Cloudflare reports neutralizing the largest hyper‑volumetric distributed denial‑of‑service (DDoS) attack observed to date, with peak bandwidth hitting 11.5 Tbps and throughput reaching 5.1 billion packets per second (pps). The UDP flood lasted roughly 35 seconds, delivering a short but extreme burst aimed at exhausting both transit capacity and network processing planes.
Record DDoS dimensions: bandwidth, packet rate, and traffic sources
Over recent weeks, Cloudflare says it has mitigated hundreds of hyper‑volumetric events, with the most powerful peaking at 11.5 Tbps. The vector was a UDP flood, a connectionless barrage that does not require session setup and is difficult to filter at line rate.
According to the company, traffic originated from subnets associated with multiple cloud and IoT providers; Google Cloud was named among observed sources. Cloudflare plans to publish a detailed post‑incident analysis with additional technical indicators.
bps vs pps: what each metric means in DDoS operations
Bits per second (bps) measures raw bandwidth pressure—an attacker’s ability to fill the pipe and saturate links, cross‑connects, and peering edges. Packets per second (pps) reflects the stress on the data plane and control plane: CPU cycles, route lookups, state tables, and queueing within routers, switches, load balancers, and servers.
When an attack combines very high bps and very high pps, defenders must simultaneously preserve capacity and maintain packet processing. This dual stress profile often forces traffic offload to scrubbing centers, aggressive rate limits, and rapid BGP‑based rerouting to protect core infrastructure.

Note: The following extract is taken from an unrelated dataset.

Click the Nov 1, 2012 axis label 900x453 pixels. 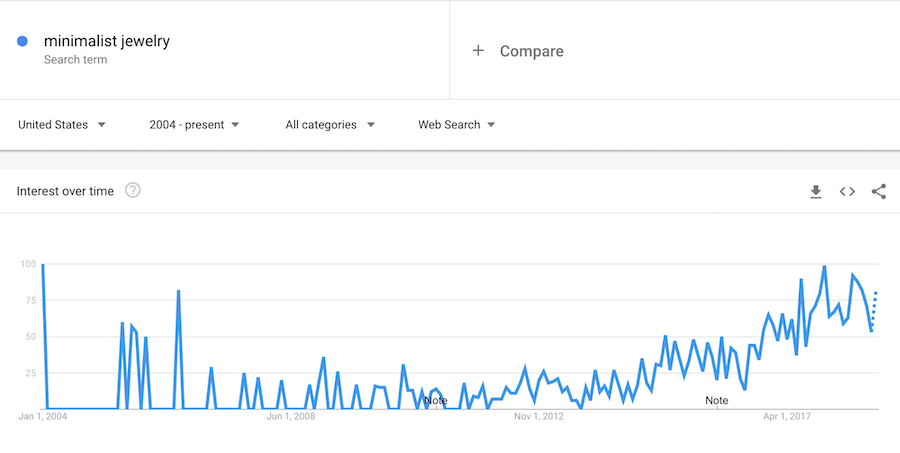(539, 417)
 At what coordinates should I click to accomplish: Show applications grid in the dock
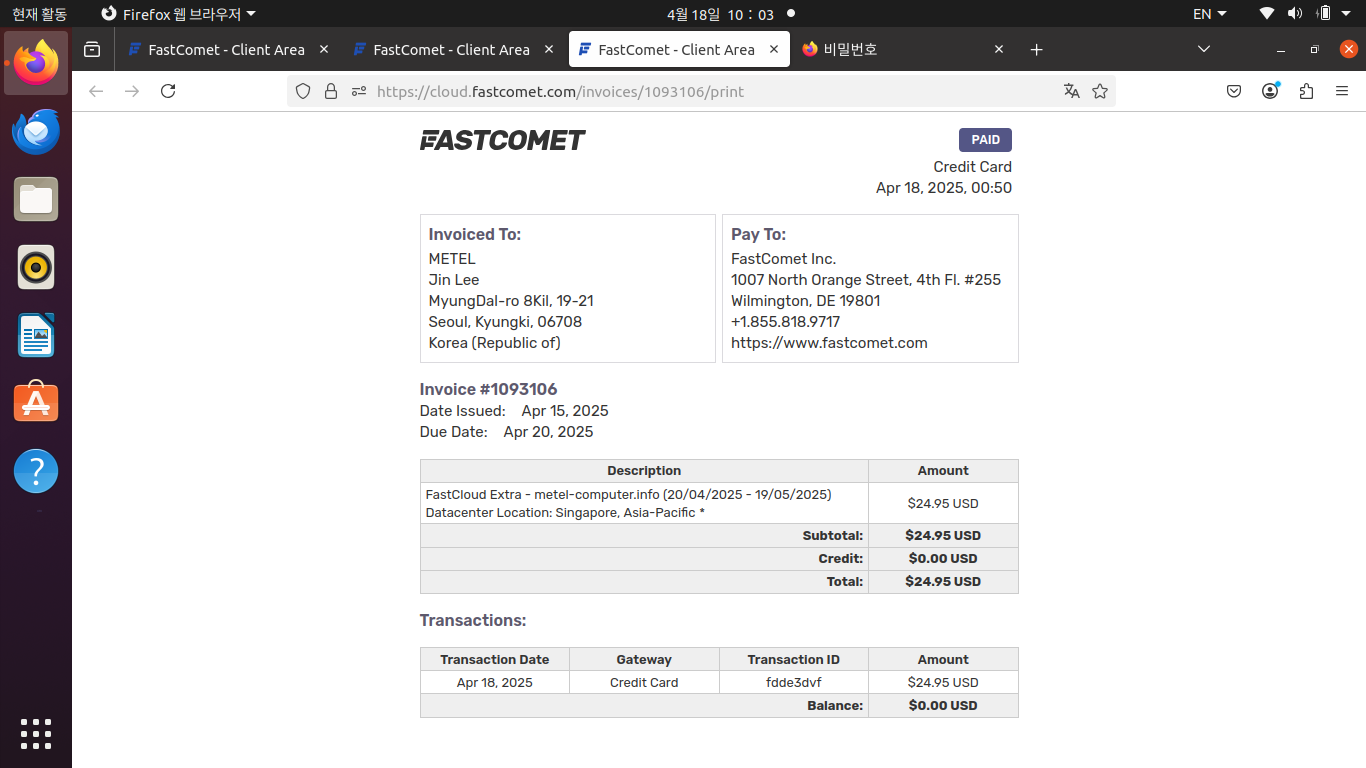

Attack mechanics: why UDP floods scale so quickly
UDP is connectionless and commonly permits source spoofing, which lets adversaries generate large streams that evade stateful checks. Campaigns frequently blend direct attack traffic from cloud compute with IoT botnets for scale and geographic spread, raising both bps and pps.
While Cloudflare has not disclosed the exact techniques for this incident, the industry routinely sees reflective/amplification abuse of exposed UDP services—such as DNS, NTP, CLDAP, and Memcached—to multiply attacker output. The combination of on‑demand cloud bandwidth and persistent IoT nodes enables short, destructive spikes that complicate geofencing and static filtering.
2025 trendline: records fall faster, defenses are stress‑tested
The new peak builds on a rapid escalation. In June 2025, Cloudflare observed a 7.3 Tbps attack against an unnamed hosting provider—about 12% above the previous January record of 5.6 Tbps. That 45‑second surge moved roughly 37.4 TB of data.
Cloudflare’s Q1 2025 DDoS report notes 21.3 million attacks aimed at customers over the prior year, plus more than 6.6 million attacks targeting the company’s own infrastructure. The figures reinforce a steady rise in frequency and intensity, driven by automation, inexpensive compute, and globally distributed bandwidth.
Practical DDoS risk reduction: architecture and operational readiness
Distribute and absorb. Use Anycast and globally distributed scrubbing centers to dissipate regional spikes and keep attack traffic closer to its source.
Automate detection and control. Apply behavioral anomaly detection, adaptive rate limiting, protocol/port enforcement, and proactive filtering of malformed or spoofed packets.
Engineer for failure modes. Prepare BGP RTBH/blackholing, traffic diversion to scrubbing providers, and pre‑vetted reroute playbooks for rapid cutover under load.
Harden UDP services. Disable unused ports, limit responses, and tighten server configs. Encourage ISPs and hosting providers to implement BCP 38/84 egress filtering to reduce spoofed packets at the source.
Test and rehearse. Maintain an up‑to‑date asset inventory, run stress tests, measure pps and bps limits in real time, and conduct regular incident‑response exercises with clear escalation paths to upstream carriers and cloud providers.
The 11.5 Tbps milestone confirms a shift toward brief, ultra‑intense DDoS bursts designed to overwhelm both links and packet processing. Organizations that depend on online services should revisit threat models, pre‑negotiate mitigation with providers, and validate that routing, capacity, and runbooks are prepared for hyper‑volumetric spikes. Monitor for Cloudflare’s forthcoming technical report and use its findings to fine‑tune controls, tighten UDP exposure, and raise operational readiness.